- Artist
- Geta Bratescu 1926 – 2018
- Medium
- Film, 8mm, shown as video, black and white
- Dimensions
- Duration: 7min, 30sec
- Collection
- Tate
- Acquisition
- Presented by the artist 2013, accessioned 2016
- Reference
- T14462
Summary
Hands (For the Eye, the Hand of My Body Draws My Portrait) 1977 is a black and white silent film lasting 7 minutes and 30 seconds. The work exists in an edition of 5, of which this copy is number 2, and 2 artist’s proofs. It was originally shot on 8mm film and transferred to DVD more recently. The camera was operated by fellow Romanian artist Ion Grigorescu (born 1945), with whom Bratescu frequently collaborated. In the film the artist’s hands, filmed from her eye level, are performing various movements and activities above her drawing board. The sequence starts with her playing with different objects on the desk, holding a cigarette, removing a wedding ring. The artist subsequently switches to drawing lines on her palms with a black marker and finally tracing the contours of both her hands on a piece of paper.
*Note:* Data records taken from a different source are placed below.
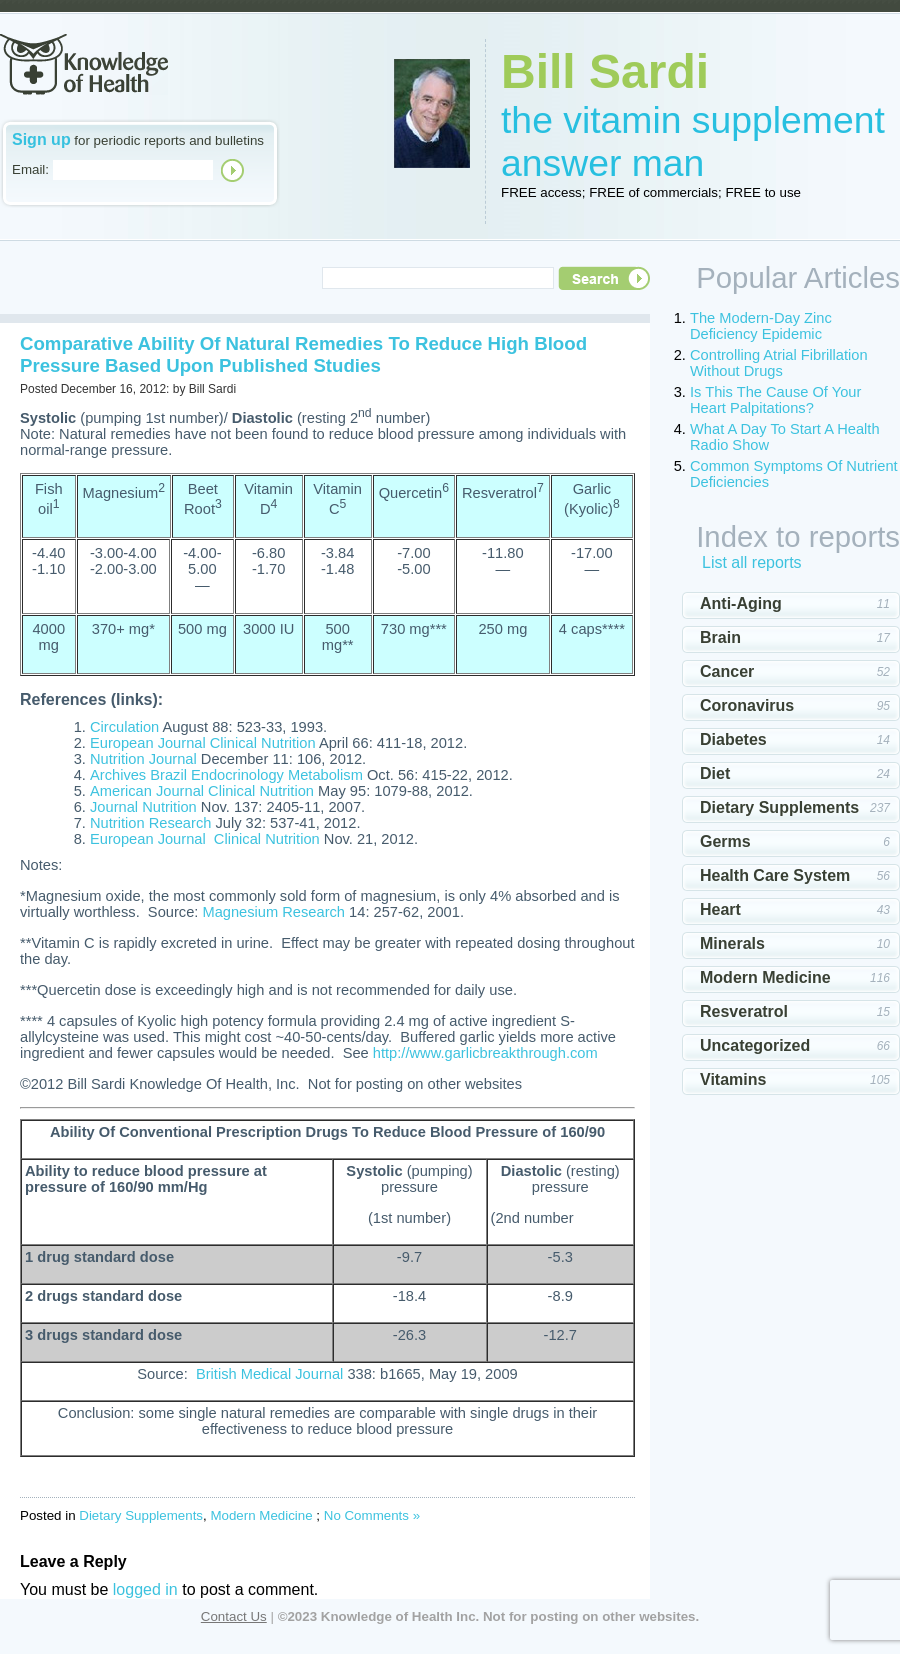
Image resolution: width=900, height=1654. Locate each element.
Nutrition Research (150, 823)
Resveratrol (744, 1011)
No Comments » (372, 1515)
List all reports (752, 562)
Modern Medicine (261, 1515)
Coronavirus (747, 705)
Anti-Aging (741, 603)
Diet (715, 773)
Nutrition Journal (143, 759)
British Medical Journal (269, 1374)
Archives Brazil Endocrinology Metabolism (226, 775)
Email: (30, 169)
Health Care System (775, 875)
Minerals (732, 943)
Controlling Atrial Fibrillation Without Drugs (779, 363)
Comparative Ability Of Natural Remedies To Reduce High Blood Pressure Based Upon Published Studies (303, 354)
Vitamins (733, 1079)
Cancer (727, 671)
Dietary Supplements (141, 1515)
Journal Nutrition (143, 807)
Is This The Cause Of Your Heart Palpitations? (775, 400)
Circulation (124, 727)
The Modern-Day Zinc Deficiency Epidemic (761, 326)
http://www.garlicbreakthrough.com (485, 1053)
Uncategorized (755, 1045)
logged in (145, 1589)
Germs (725, 841)
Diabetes (733, 739)
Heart (720, 909)
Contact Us (234, 1616)
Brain (720, 637)
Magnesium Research (273, 912)
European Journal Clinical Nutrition (203, 743)
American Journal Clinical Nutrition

The work provides important clues towards an understanding of Geta Bratescu’s – one of Romania’s most important contemporary artists – practice and her working process. The subtitle of the film – For the Eye, the Hand of My Body Draws My Portrait – points to some of the main aspects of her artistic activity. Many of her works address issues of the body and self-representation. In her drawings, sculptures and films she often explores her face and its expressions and incorporates self-portraits into objects or works on paper. Similarly, the artist’s hands are frequently a subject of her sketches and videos, and the imprint or contour of her palm appears in many of her works. Academic studies of her left hand appear in a series of drawings entitled Hands (I–XX) 1974–6. She also repeated the motif in another series of poignant drawings, called Accident, made while in hospital in 1991.
For Bratescu the gesture of a hand is closely related to the act of drawing, as depicted in the last scenes of the film Hands. Drawing is at the core of Bratescu’s working process. Sketches and studies function as autonomous artworks but also serve as the basis for other pieces, including films for which the artist sometimes prepares visual scripts, and works in other media including performance, graphic work, collage, photography and textiles. In her approach to drawing Bratescu references the academic tradition, often drawing on sources as varied as her professor in Romania, Camil Ressu (1880–1962), or European masters such as Edgar Degas (1834–1917).
Hands also reveals Bratescu’s interest in her working spaces. The film The Studio, conceived in the same year, shows the artist performing various activities in her studio and interacting with the objects crowded around her. Similarly Hands shows her drawing board, where over the years many of her works were created. The artist often transforms ordinary objects and humble materials, as seen in the film, into artworks. Here her restless gestures unveil the working process and circumstances of artistic production. Curator and critic Magda Radu has written:
Reading the screenplay, we notice that the work surface is called a ‘field of action’, and in its expanse the hands come into contact with the ‘selvage of objects’, taking possession of them one by one only to abandon them shortly thereafter. The imagination transforms the objects into characters, and the worktop becomes a landscape, so that it is not at all inappropriate to liken it to a gameboard. Everything is serious about it, because the actions of the hands seem to remind us of the fact that we are witnesses to an ‘act of creation’, even if the dividing line between art and ‘non-art’ is difficult to establish.
(Radu 2012, p.52.)
Further reading
Ruxandra Balaci (ed.), Geta Bratescu, exhibition catalogue, The National Museum of Art – Romania, Bucharest 1999.
Magda Radu, Geta Bratescu. The Artist’s Studios, Salonul de projecte, Bucharest 2012.
Geta Bratescu, ‘My Influences’, Frieze, October 2012, no.150, pp.190–5.